- Opening Delimiter -

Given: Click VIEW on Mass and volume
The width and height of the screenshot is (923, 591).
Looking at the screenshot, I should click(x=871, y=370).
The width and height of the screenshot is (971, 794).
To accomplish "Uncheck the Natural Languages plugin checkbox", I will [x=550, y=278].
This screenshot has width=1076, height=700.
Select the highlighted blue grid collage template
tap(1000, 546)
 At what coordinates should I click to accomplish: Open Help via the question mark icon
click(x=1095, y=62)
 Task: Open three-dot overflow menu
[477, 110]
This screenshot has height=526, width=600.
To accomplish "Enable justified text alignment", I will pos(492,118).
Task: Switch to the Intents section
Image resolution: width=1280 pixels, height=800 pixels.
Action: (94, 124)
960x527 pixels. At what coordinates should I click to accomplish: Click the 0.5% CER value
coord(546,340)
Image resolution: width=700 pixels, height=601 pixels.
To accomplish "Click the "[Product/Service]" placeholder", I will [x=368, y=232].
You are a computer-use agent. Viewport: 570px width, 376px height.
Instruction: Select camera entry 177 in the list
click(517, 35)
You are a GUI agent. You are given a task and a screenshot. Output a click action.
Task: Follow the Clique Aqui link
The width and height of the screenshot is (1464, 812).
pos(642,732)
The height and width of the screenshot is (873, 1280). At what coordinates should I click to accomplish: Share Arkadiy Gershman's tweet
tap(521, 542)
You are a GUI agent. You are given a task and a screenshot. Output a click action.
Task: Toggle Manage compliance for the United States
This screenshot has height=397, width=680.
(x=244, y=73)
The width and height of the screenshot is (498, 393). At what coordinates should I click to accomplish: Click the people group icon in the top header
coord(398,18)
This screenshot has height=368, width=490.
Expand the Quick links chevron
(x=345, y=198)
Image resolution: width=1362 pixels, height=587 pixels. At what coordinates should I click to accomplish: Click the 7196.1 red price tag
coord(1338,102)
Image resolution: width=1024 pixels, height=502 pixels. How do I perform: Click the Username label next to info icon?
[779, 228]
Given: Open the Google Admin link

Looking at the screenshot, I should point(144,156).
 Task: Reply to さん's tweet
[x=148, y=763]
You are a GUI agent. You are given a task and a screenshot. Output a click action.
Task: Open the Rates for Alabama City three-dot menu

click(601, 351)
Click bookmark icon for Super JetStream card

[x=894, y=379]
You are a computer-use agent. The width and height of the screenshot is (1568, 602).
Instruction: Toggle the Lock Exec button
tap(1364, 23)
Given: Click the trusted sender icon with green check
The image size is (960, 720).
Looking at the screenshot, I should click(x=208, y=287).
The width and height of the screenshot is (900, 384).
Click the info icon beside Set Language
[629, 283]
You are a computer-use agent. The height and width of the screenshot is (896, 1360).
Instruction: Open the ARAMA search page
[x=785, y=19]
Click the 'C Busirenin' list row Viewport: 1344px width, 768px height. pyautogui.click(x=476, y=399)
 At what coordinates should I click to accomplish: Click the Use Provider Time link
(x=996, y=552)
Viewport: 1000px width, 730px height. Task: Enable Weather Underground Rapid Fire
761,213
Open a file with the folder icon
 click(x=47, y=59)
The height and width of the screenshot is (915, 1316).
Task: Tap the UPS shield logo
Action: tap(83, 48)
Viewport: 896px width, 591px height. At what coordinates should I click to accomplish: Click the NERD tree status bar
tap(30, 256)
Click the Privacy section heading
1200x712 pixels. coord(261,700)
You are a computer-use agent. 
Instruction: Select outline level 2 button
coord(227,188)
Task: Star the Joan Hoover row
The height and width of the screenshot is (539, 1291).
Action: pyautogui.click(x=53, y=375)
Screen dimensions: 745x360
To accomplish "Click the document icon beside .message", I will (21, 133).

- Closing Delimiter -

■ **Try it**
Nothing but the lines from the one containing "The height and width of the screenshot is (539, 1291)." to the end of the entries belongs in the answer, and each must match exactly.

■ **The answer**
The height and width of the screenshot is (539, 1291).
Action: pyautogui.click(x=53, y=375)
Screen dimensions: 745x360
To accomplish "Click the document icon beside .message", I will (21, 133).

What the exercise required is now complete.